X-FILES PARODY SATIRIZES IRAQ WAR, PATRIOT ACT
Special report. [January 8, 2010]
[HollywoodInvestigator.com] Two FBI agents discover the sinister supernatural forces behind the Patriot Act, and America's entry into the Iraq War, in Pentagon Possessed: A Neocon Horror Story, a screenplay that made its publishing debut as an Amazon Kindle ebook.
Thomas M. Sipos wrote Pentagon Possessed, an X-Files parody set against recent history, during the summer of 2006. Its story reminds us that governments will use fear of a foreign enemy to suppress civil liberties at home. That war is the health of the state. And that questioning authority is patriotic.

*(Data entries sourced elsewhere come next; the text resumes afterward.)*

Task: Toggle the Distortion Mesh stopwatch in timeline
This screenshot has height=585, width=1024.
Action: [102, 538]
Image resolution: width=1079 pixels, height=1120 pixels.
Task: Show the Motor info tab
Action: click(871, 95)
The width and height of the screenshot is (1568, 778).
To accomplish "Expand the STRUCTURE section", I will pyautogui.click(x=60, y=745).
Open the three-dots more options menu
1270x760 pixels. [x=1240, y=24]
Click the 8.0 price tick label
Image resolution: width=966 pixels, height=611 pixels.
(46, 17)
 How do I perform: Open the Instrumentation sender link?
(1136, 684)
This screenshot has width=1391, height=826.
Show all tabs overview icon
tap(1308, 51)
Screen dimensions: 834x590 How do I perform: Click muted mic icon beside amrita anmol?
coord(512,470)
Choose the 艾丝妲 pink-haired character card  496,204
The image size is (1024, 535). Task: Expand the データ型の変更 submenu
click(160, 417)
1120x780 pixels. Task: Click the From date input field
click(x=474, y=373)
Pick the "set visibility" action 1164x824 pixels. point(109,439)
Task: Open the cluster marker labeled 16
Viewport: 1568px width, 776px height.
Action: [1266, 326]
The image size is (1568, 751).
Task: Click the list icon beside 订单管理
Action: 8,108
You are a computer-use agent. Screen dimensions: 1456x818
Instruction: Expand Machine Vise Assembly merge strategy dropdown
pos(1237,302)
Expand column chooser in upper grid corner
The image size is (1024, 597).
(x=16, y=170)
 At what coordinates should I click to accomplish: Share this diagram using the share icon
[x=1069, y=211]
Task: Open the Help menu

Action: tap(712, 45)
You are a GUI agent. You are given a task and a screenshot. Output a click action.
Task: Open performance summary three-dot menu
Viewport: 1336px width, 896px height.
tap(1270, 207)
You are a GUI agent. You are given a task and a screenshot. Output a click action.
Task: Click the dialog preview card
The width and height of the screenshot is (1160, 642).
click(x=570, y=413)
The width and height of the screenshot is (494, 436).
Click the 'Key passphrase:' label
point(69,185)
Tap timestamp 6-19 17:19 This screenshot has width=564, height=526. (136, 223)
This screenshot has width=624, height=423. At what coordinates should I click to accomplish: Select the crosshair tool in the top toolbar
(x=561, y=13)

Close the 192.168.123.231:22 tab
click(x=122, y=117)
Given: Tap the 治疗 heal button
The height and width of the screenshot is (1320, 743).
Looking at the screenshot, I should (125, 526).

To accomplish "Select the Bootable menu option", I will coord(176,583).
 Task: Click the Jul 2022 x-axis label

In 2007, Pentagon Possessed placed as a quarterfinalist in four screenplay contests: the Fade-In Magazine Screenplay Contest; Writers on the Storm; the AAA Screenplay Contest; and The Writer's Network contest.
A reader for the Slamdance Screenplay Competition wrote in the coverage report:
"The writer's awesome research into the details of the disinformation generated by the Neocon cabal within the government, in order to justify the invasion of Iraq, suggests strongly this should be a television docudrama, as the genesis of the Vietnam War was treated in John Frankenheimer's HBO presentation, The Path To War (2003). The scenes in the script based on this research are quite good, with a strong accent of mockery of the participants that is quite entertaining. For entertainment value, such a docudrama would beat Michael Moore's Fahrenheit 9/11 all to hell."
Much (albeit not all) of that research derives from the excellent two-volume: Neo-Conned!, and Neo-Conned! Again. This anthology of articles and reporting, edited by D.L. O'Huallachain & J. Forrest Sharpe, comes close to 1,300 pages. If Pentagon Possessed whets the reader's appetite for more information about the Iraq War, these two books would be a good place to start.
Despite some favorable attention in Hollywood, Pentagon Possessed remains unsold and unproduced. For now Pentagon Possessed is available to the general public only in book form.